PROBLEM STATEMENT. Please set down every line of the records below exactly, without the pictures.

[Data items]
◆ ◆ ◆ ◆ ◆ ◆ ◆

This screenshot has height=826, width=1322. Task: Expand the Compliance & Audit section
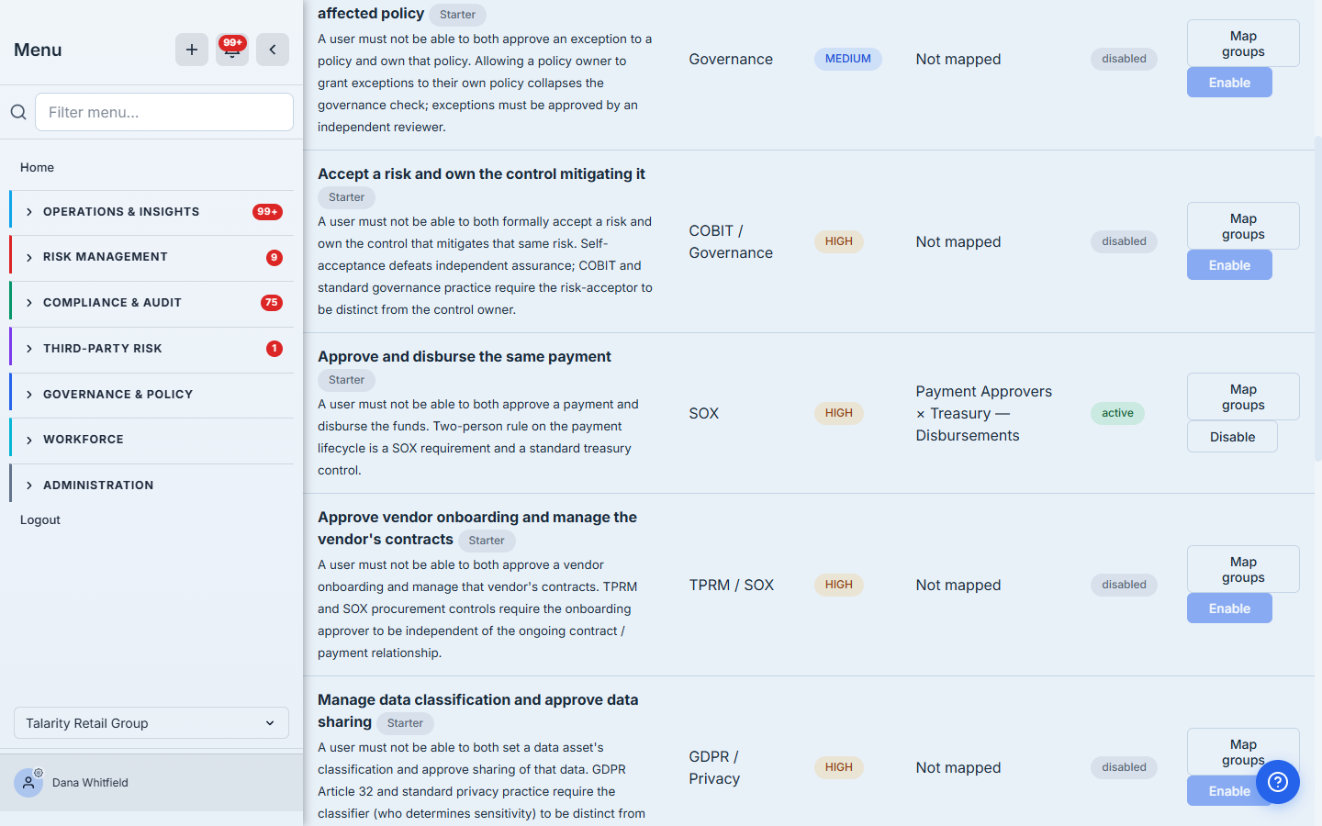[x=151, y=303]
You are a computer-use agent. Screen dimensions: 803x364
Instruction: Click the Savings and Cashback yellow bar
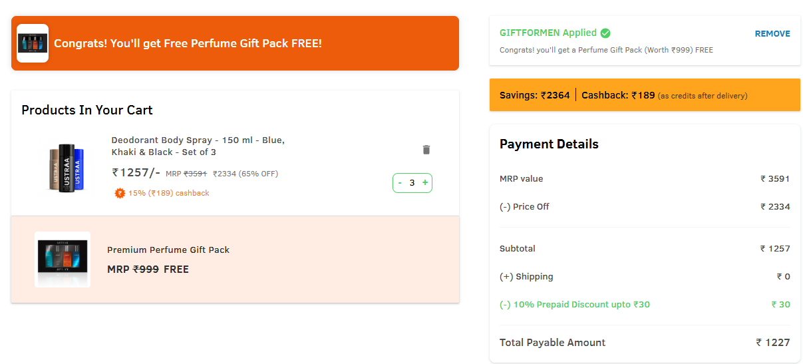click(x=645, y=95)
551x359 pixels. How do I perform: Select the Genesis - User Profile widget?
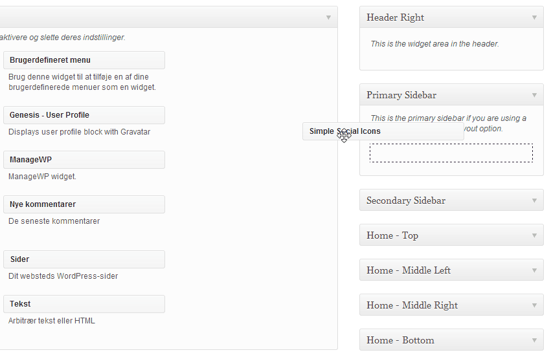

◆ ◆ ◆ ◆ ◆ ◆ ◆

ANSWER FOR THE TASK.
This screenshot has height=826, width=1322. Task: Expand the Compliance & Audit section
[x=151, y=303]
You are a computer-use agent. Screen dimensions: 803x364
Instruction: Click the Savings and Cashback yellow bar
click(x=645, y=95)
551x359 pixels. How do I perform: Select the Genesis - User Profile widget?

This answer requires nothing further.